We will provide without charge, upon written or oral request, a
copy of any or all of the documents that are incorporated by
reference into this prospectus and a copy of any or all other
contracts or documents which are referred to in this prospectus.
Requests should be directed to: Huttig Building Products, Inc.,
Attention: Corporate Secretary, 555 Maryville University Drive,
Suite 240, St. Louis, Missouri 63141, telephone
number: (314) 216-2600. You also may review a copy of the
registration statement and its exhibits at the SECs Public
Reference Room in Washington, D.C., as well as through the
SECs Internet site.
LEGAL MATTERS
The validity of the shares of common stock offered hereby will
be passed upon for us by Kirkpatrick & Lockhart
Nicholson Graham LLP, Pittsburgh, Pennsylvania.
EXPERTS
The consolidated financial statements of Huttig Building
Products, Inc. as of December 31, 2004 and for the year
ended December 31, 2004, and managements assessment
of the effectiveness of internal control over financial
reporting as of December 31, 2004 have been incorporated by
reference herein in reliance upon the reports of KPMG LLP,
independent registered public accounting firm, incorporated by
reference herein, and upon the authority of said firm as experts
in accounting and auditing.

★ ★ ★ ★ ★

▶ What you will do: Reproduce the entire prospectus excerpt word for word. Work only from the prospectus excerpt above.

▶ Items:

★ ★ ★ ★ ★

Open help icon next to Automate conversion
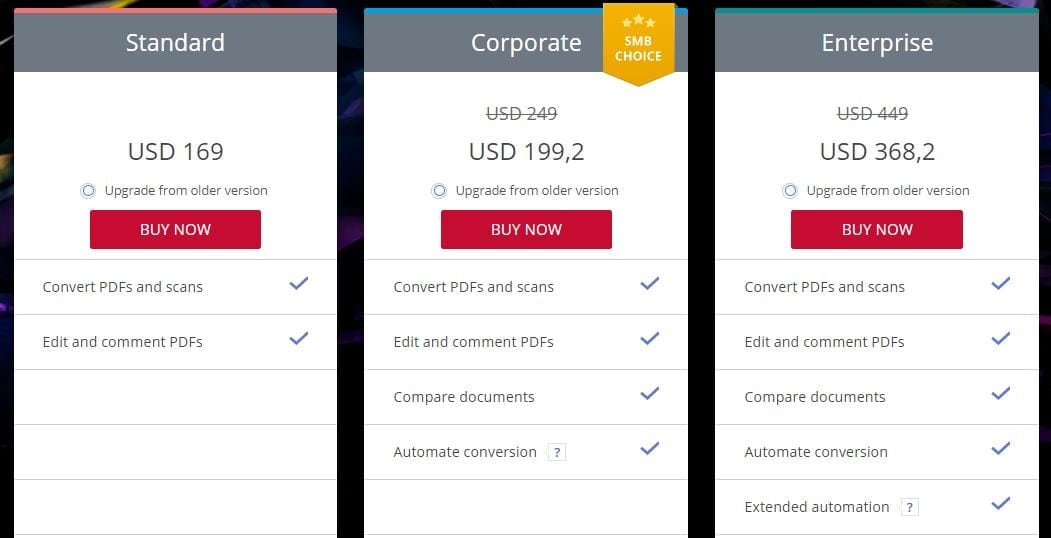 tap(557, 452)
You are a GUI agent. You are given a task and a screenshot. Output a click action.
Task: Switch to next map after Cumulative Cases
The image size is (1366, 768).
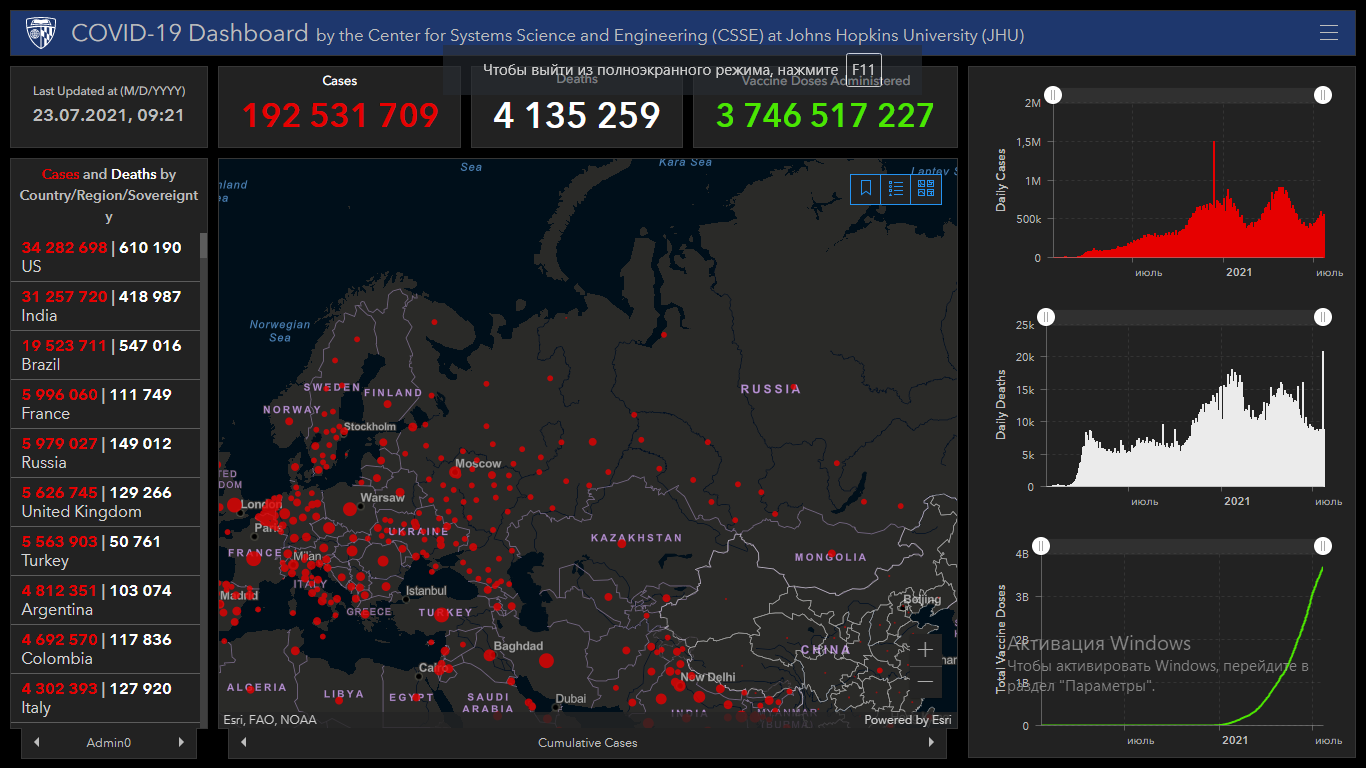[x=931, y=742]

★ ★ ★ ★ ★

▶ Full solution:
We will provide without charge, upon written or oral request, a
copy of any or all of the documents that are incorporated by
reference into this prospectus and a copy of any or all other
contracts or documents which are referred to in this prospectus.
Requests should be directed to: Huttig Building Products, Inc.,
Attention: Corporate Secretary, 555 Maryville University Drive,
Suite 240, St. Louis, Missouri 63141, telephone
number: (314) 216-2600. You also may review a copy of the
registration statement and its exhibits at the SECs Public
Reference Room in Washington, D.C., as well as through the
SECs Internet site.
LEGAL MATTERS
The validity of the shares of common stock offered hereby will
be passed upon for us by Kirkpatrick & Lockhart
Nicholson Graham LLP, Pittsburgh, Pennsylvania.
EXPERTS
The consolidated financial statements of Huttig Building
Products, Inc. as of December 31, 2004 and for the year
ended December 31, 2004, and managements assessment
of the effectiveness of internal control over financial
reporting as of December 31, 2004 have been incorporated by
reference herein in reliance upon the reports of KPMG LLP,
independent registered public accounting firm, incorporated by
reference herein, and upon the authority of said firm as experts
in accounting and auditing.